System.AggregateException HResult=0x80131500 Message=One or more errors occurred. ('<' is an invalid start of a value. LineNumber: 0 | BytePositionInLine: 0.) Source=System.Private.CoreLib StackTrace: at System.Threading.Tasks.Task.ThrowIfExceptional(Boolean includeTaskCanceledExceptions) at System.Threading.Tasks.Task.Wait(Int32 millisecondsTimeout, CancellationToken cancellationToken) at System.Threading.Tasks.Task.Wait() at HistoricMarketDataLibTests.HistoricIceDataManagerTests.DirectoryListing(String Directory) in C:\Users\bbf22\source\repos\HistoricMarketDataClient\BarDefinitionTests\HistoricIceDataManagerTests.cs:line 143
This exception was originally thrown at this call stack: System.Text.Json.ThrowHelper.ThrowJsonReaderException(ref System.Text.Json.Utf8JsonReader, System.Text.Json.ExceptionResource, byte, System.ReadOnlySpan) System.Text.Json.Utf8JsonReader.ConsumeValue(byte) System.Text.Json.Utf8JsonReader.ReadFirstToken(byte) System.Text.Json.Utf8JsonReader.ReadSingleSegment() System.Text.Json.Utf8JsonReader.Read() System.Text.Json.JsonDocument.Parse(System.ReadOnlySpan, System.Text.Json.Utf8JsonReader, ref System.Text.Json.JsonDocument.MetadataDb, ref System.Text.Json.JsonDocument.StackRowStack) System.Text.Json.JsonDocument.Parse(System.ReadOnlyMemory, System.Text.Json.JsonReaderOptions, byte[]) System.Text.Json.JsonDocument.Parse(System.ReadOnlyMemory, System.Text.Json.JsonDocumentOptions) System.Text.Json.JsonDocument.Parse(string, System.Text.Json.JsonDocumentOptions) Azure.Storage.Files.DataLake.ErrorExtensions.CreateException(string, Azure.Core.Pipeline.ClientDiagnostics, Azure.Response) ... [Call Stack Truncated]
Inner Exception 1: JsonReaderException: '<' is an invalid start of a value.
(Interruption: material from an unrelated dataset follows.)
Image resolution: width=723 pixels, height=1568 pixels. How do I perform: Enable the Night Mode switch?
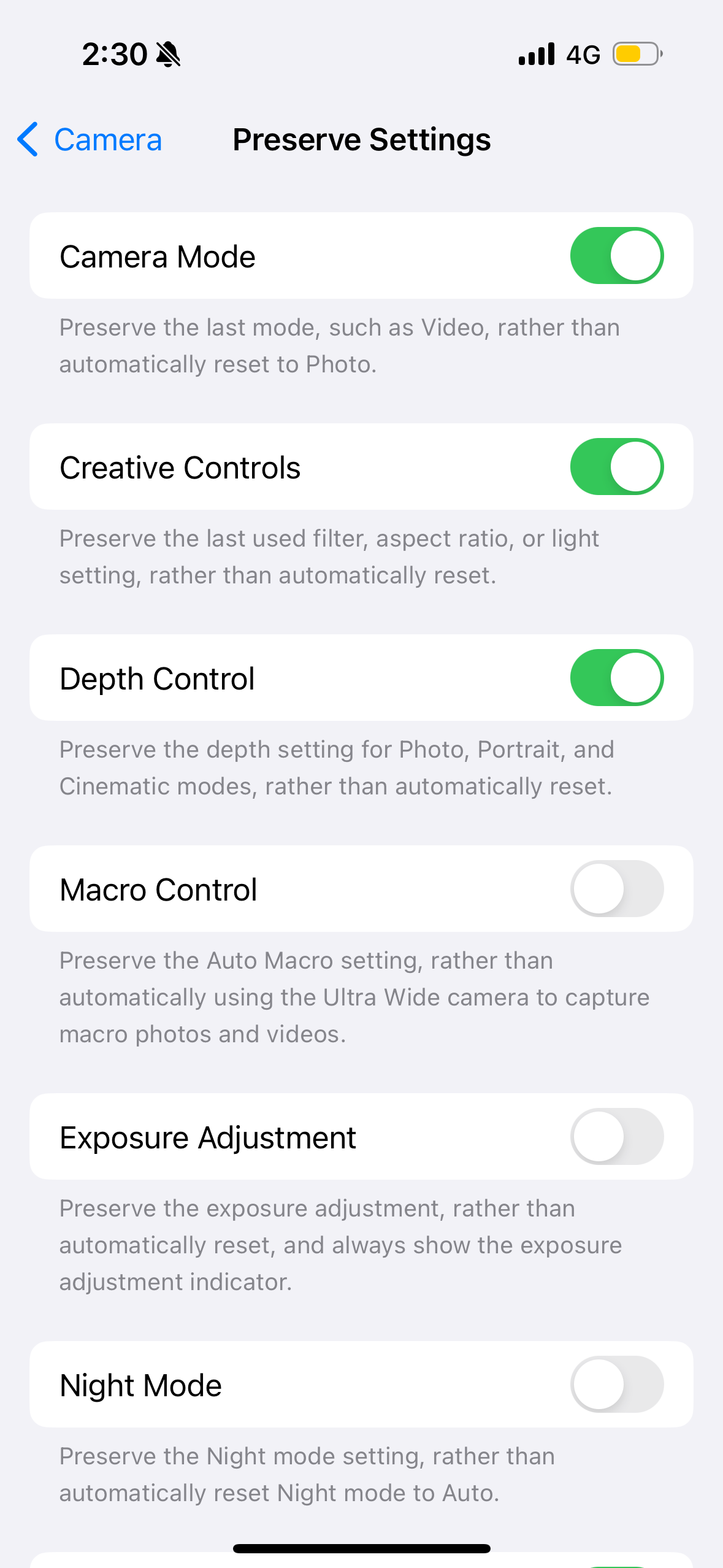coord(617,1385)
LineNumber: 0 | BytePositionInLine: 0.
I get Item=null so it would not iterate over the Pathitems at all. I wonder whether this is related to some service request limits as the data storage is big, but then I would expect to get some sort of a reasonable error code message. I wonder what lies behind the JSON serialization issue. Is this related to the async tasks invoked? I should also mention that I can query the existence of folders or files when specified, but whenever I invoke GetPathAsync or GetPath I am getting troubles. The files involved and the number of files is large though. I wonder whether this causes some sort of a service request issue and whether I should be thinking about mapping file locations in a SQL-based backend.
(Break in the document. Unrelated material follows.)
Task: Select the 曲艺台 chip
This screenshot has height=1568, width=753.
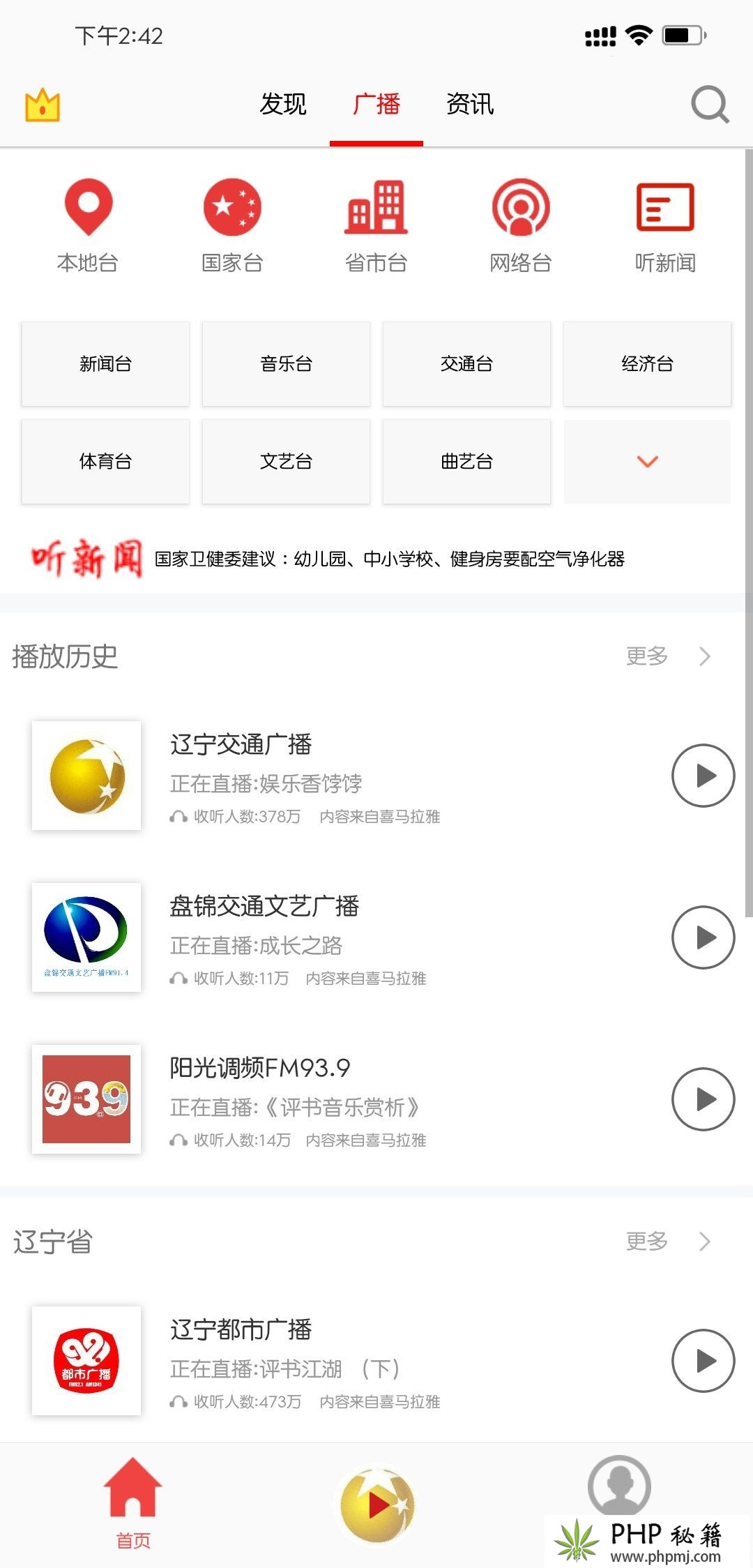Action: [466, 461]
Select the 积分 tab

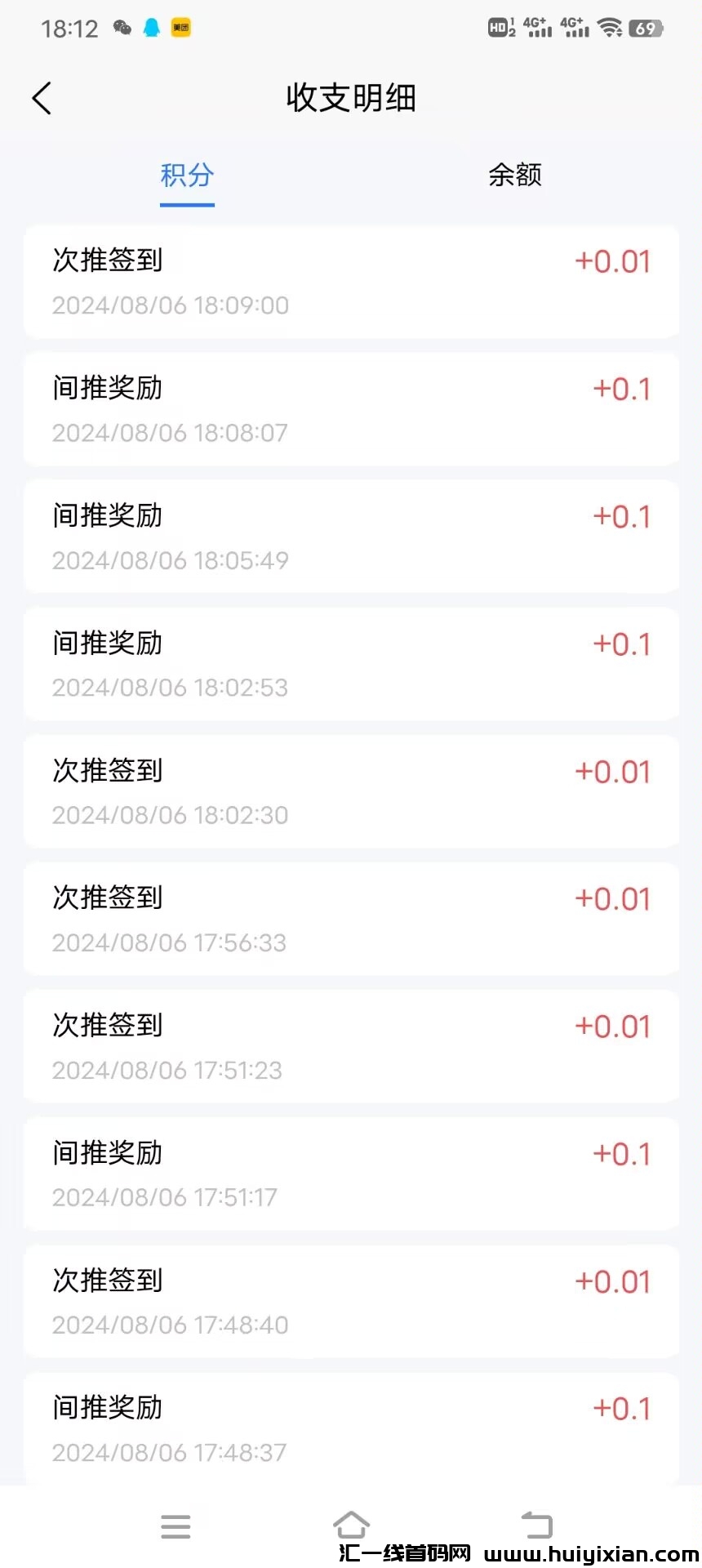coord(187,175)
I should also say, I have had a bit more of a success using R Azure RMR to query the content of some subfolders. But querying of any parents of these would take a lot of time. While I had not success in querying any subfolder in .net using the above, I still feel it may be related to the fact that some tasks are not returning the results in time? But then again, this is just me making uneducated guesses.
I would appreciate any help. Far from being an expert on Azure .NET APIs and async tasks.